◆ Problem
All lines in the records that carry the string "Follow" are to be shown.

◆ Data for this task
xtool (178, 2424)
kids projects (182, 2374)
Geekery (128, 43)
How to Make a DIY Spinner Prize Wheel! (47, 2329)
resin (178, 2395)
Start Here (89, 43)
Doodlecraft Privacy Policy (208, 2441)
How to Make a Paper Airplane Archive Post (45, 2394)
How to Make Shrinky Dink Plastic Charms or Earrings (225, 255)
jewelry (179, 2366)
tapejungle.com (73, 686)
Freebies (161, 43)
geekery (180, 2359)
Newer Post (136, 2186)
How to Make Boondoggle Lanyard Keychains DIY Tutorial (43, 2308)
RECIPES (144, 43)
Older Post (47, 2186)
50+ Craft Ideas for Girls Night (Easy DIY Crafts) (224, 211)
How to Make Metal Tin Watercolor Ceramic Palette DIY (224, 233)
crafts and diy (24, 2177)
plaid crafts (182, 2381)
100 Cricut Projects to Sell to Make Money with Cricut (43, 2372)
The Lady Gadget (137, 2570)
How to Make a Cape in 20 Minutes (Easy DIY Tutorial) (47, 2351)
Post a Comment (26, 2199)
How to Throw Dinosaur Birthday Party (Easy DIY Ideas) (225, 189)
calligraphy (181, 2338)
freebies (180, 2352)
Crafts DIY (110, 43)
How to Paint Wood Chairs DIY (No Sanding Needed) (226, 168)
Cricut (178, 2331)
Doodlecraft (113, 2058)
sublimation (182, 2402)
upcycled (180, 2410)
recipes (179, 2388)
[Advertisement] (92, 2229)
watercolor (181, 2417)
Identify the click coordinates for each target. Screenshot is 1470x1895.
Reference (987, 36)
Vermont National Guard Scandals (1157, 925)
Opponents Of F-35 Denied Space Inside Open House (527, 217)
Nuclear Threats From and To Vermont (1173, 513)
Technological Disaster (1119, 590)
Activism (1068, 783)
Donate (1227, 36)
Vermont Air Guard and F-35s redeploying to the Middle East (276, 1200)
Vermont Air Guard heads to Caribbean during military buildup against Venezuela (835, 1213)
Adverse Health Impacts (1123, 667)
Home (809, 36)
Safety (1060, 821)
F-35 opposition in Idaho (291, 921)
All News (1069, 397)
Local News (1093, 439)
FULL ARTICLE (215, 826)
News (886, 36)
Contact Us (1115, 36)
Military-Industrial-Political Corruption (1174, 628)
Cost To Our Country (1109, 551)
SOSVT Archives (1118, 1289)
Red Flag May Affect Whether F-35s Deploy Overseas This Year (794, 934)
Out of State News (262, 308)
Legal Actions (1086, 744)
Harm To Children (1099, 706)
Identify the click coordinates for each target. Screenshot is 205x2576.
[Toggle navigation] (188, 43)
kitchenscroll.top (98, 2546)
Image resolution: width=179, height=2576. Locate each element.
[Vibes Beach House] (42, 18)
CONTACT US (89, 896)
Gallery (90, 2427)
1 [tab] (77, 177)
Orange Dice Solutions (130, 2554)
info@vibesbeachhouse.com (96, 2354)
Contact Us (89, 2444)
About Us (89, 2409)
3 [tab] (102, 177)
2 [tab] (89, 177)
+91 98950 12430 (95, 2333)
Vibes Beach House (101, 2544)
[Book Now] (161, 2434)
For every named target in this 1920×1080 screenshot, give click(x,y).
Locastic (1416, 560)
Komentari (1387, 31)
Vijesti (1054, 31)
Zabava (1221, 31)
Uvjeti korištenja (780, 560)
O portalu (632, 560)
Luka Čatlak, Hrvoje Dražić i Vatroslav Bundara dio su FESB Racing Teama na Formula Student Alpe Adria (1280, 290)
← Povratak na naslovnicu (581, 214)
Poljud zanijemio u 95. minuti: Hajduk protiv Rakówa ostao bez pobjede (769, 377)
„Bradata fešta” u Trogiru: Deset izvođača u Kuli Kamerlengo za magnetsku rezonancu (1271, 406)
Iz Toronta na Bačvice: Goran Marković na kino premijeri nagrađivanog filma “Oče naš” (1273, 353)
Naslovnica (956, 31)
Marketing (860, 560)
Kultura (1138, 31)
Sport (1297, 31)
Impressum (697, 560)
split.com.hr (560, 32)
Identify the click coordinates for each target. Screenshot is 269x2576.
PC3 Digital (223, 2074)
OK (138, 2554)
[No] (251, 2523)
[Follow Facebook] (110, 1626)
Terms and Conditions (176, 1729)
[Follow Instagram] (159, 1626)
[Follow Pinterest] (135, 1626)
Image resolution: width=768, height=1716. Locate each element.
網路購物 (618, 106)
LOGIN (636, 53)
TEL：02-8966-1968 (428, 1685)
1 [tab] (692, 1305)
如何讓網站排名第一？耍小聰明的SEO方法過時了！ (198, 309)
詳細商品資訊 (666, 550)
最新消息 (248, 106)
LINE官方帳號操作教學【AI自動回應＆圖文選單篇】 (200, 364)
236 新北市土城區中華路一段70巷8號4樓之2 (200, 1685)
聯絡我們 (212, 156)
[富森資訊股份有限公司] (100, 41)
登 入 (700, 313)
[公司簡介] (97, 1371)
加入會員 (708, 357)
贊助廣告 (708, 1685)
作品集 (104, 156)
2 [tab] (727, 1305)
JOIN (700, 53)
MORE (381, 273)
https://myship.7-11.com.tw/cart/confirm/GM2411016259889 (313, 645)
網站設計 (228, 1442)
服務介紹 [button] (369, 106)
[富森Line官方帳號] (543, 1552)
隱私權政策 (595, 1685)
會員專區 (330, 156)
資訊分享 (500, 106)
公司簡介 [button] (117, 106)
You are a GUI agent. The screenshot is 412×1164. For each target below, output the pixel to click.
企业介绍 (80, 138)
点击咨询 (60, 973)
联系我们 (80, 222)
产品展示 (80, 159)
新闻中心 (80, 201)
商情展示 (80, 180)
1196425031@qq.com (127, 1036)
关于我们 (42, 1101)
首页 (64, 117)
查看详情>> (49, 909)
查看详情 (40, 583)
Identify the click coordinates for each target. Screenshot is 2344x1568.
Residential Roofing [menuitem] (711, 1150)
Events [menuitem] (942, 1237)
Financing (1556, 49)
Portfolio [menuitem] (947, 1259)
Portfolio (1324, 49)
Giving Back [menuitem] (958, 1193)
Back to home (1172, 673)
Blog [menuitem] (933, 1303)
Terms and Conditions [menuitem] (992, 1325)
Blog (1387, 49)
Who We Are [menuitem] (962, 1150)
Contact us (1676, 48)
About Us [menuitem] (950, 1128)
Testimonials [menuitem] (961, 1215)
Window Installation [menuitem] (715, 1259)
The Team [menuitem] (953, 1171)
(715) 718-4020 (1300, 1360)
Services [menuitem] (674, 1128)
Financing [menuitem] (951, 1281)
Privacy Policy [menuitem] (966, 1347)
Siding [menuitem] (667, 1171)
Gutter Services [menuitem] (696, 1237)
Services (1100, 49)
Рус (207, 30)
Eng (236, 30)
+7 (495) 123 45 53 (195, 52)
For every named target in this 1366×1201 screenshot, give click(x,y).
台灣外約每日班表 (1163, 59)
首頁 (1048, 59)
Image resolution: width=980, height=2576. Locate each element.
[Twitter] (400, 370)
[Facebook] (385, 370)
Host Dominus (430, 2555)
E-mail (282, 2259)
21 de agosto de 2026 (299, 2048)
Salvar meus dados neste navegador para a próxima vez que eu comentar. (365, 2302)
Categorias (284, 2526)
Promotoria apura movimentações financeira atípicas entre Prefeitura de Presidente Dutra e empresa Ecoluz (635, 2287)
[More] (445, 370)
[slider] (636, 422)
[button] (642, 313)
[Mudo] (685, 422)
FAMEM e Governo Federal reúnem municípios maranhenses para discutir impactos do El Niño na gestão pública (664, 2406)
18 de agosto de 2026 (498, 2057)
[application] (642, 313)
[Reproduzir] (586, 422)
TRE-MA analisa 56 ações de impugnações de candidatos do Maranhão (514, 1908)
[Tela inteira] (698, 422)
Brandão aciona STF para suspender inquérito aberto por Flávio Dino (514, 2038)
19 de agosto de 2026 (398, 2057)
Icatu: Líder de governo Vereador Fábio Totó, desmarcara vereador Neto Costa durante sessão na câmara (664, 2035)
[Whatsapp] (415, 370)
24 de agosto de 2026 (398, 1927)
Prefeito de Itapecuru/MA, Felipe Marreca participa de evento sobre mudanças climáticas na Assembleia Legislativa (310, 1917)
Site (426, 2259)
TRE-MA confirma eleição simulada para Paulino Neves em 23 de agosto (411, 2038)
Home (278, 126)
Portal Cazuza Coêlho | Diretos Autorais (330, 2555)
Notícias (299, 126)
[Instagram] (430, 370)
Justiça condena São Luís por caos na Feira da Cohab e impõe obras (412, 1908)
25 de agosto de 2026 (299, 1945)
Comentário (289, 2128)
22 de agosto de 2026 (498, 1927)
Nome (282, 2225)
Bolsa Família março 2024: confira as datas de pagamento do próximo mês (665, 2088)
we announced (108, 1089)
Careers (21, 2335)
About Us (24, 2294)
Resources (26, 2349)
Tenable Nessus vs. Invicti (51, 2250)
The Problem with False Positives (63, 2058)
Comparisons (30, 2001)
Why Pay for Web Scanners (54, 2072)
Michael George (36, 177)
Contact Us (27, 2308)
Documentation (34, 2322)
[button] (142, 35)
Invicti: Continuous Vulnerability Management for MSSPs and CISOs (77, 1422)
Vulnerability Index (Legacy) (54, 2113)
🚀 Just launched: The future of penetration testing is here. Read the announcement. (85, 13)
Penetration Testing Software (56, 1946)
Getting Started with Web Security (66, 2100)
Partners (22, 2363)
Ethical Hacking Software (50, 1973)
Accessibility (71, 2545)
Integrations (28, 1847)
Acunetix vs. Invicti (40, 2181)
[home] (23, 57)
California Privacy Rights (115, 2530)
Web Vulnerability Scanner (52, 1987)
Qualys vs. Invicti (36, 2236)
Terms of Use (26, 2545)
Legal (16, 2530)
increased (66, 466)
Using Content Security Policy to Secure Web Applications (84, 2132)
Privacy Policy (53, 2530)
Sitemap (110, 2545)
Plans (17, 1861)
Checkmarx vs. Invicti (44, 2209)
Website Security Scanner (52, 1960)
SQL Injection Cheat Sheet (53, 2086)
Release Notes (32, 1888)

◆ Expected answer
[Follow Facebook] (110, 1626)
[Follow Instagram] (159, 1626)
[Follow Pinterest] (135, 1626)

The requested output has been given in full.